Der Klimawandel kann auch unerwartete Ereignisse mit sich bringen wie den Anthrax-Ausbruch in Sibirien im August, erinnert Uboni. Eine Hitzewelle hatte einen vor langer Zeit eingefrorenen Rentierkadaver im Permafrost auftauen lassen und den Milzbrand-Erreger frei gesetzt. Die Krankheit tötete 2300 Rentiere und einen 12 Jahre alten Jungen.

Eisbär Knut im Berliner Zoo
Gibt es Eisbären bald nur noch im Zoo?Bild: picture-alliance/dpa/S. Stache

Auch Eisbären in Gefahr

Aber nicht nur Rentiere leiden unter dem Klimawandel. Wissenschaftler warnen, dass steigende Temperaturen in der Arktis in den kommenden Jahrzehnten auch die Eisbärenbestände um ein Drittel schrumpfen lassen werden. Die Studie des US-amerikanischen Fish and Wildlife Service wurde letzte Woche bei einem Treffen der American Geophysical Union in San Francisco vorgestellt.

Forscher beurteilten den Verlust des arktischen Meereises zwischen 1979 und 2015 und errechneten daraus, wie viel Eis und wie viele Bären in den kommenden Jahrzehnten verloren gehen werden. Derzeit gibt es laut Weltnaturschutzunion noch etwa 26.000 Eisbären. Die US-Forscher prognostizieren jetzt, dass der Bestand in den nächsten 35 bis 40 Jahren um etwa 8600 Tiere schrumpfen wird.

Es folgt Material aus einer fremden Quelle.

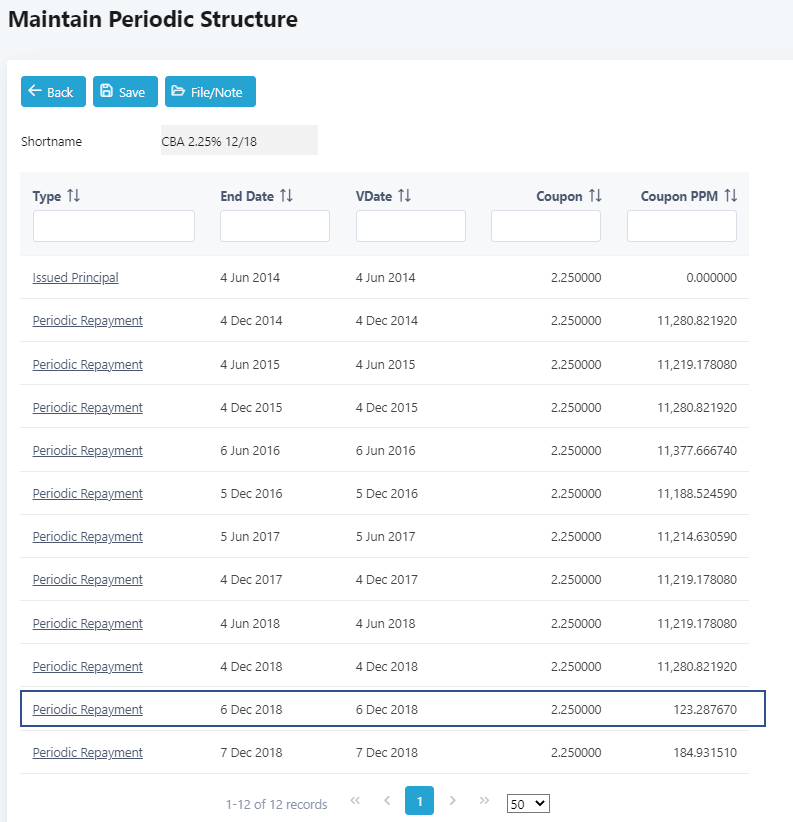Screen dimensions: 793x822
Task: Go to page 1 in pagination
Action: pyautogui.click(x=419, y=801)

Also muss nicht nur der Weihnachtsmann in Zukunft vermehrt nach Rentieren suchen, die seinen Schlitten ziehen. Auch die beeindruckenden Eisbären könnten irgendwann von der Erde verschwinden. Und weiße Weihnachten gibt es in einigen Regionen der Welt schon länger nicht mehr.